Figure 5.

SX-682 plus bintrafusp alfa in the 4T1 mammary carcinoma model enhances immune activation. (A) BALB/c mice were inoculated subcutaneously with 3×10⁴ 4T1 in the mammary fat pad. On day 7 mice were started on a control or SX-682 diet. On days 9 and 11 mice received intraperitoneal injections of 492 µg bintrafusp alfa. Tumors and organs were harvested and analyzed on day 25. Graph shows average tumor growth; n=7 (C) or 8 (SX, Bintrafusp, SX/Bintrafusp) mice/group.

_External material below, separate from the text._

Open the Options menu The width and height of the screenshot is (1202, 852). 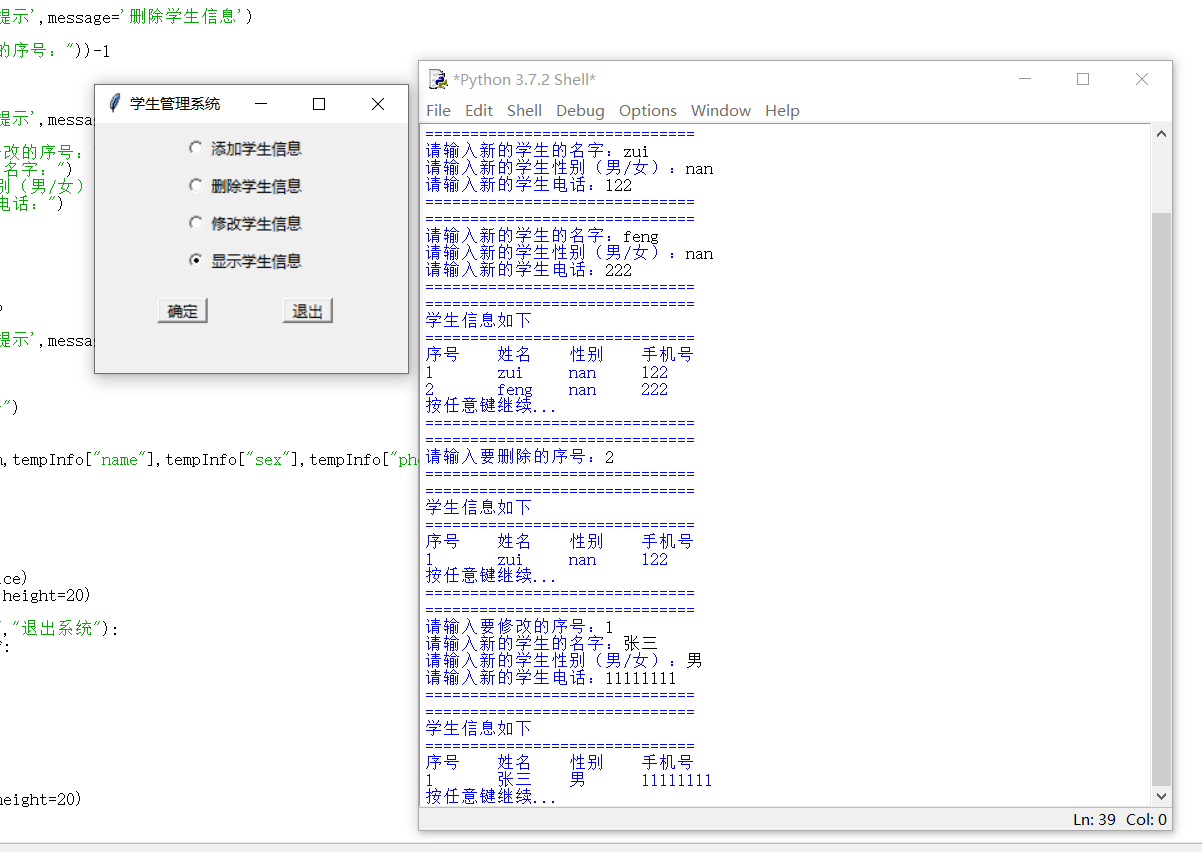point(647,110)
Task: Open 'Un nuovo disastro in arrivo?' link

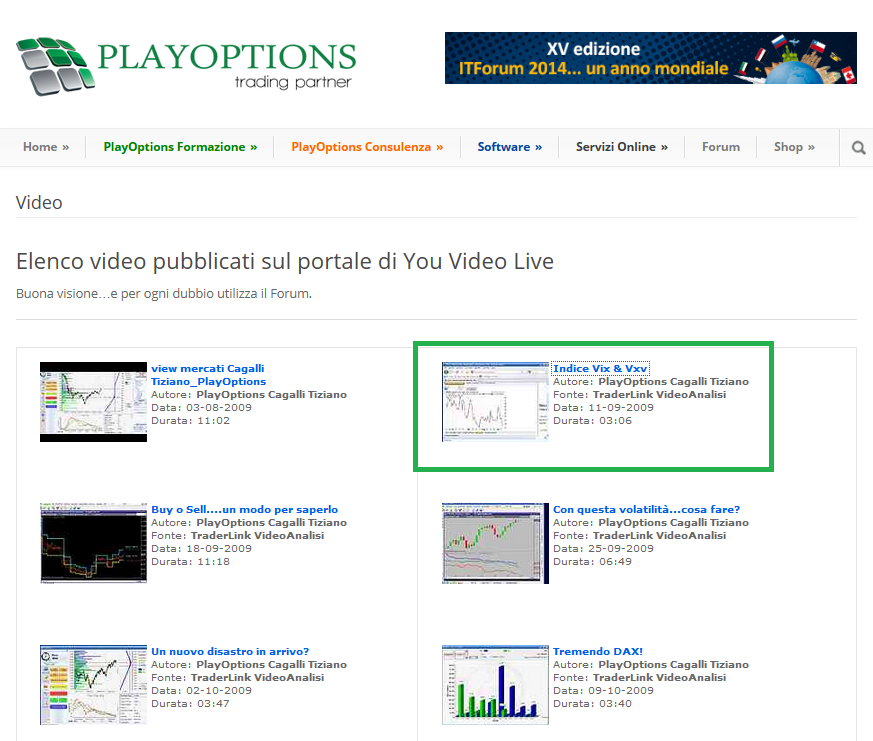Action: coord(230,651)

Data in (A) are representative of one of two independent experiments. (B, C) OPAL immunofluorescence staining of 4T1 tumors in each group was performed for vimentin and Zeb-1 and were quantified (B) with representative images shown (C). (D) Flow cytometry analysis of tumors on day 25. Immune cell subsets are defined as number of cells per tumor weight. (E) Representative images of tumors stained for CD4⁺ (green) and CD8⁺ (red) T cells by immunofluorescence. DAPI (blue) was used to stain nuclei. (F) Number of micrometastases quantified in the lungs of 4T1 tumor-bearing mice. Individual points represent data from one tumor. Error bars indicate mean±SD of biological replicates. *P≤0.05; **p≤0.01; ***p≤0.001; ****p≤0.0001 for two-way analysis of variance (ANOVA) in (A), one-way ANOVA followed by Tukey’s post hoc test in (B, D). MFI, mean fluorescence intensity; PD1, programmed death-1 receptor; TIL, tumor-infiltrating lymphocyte.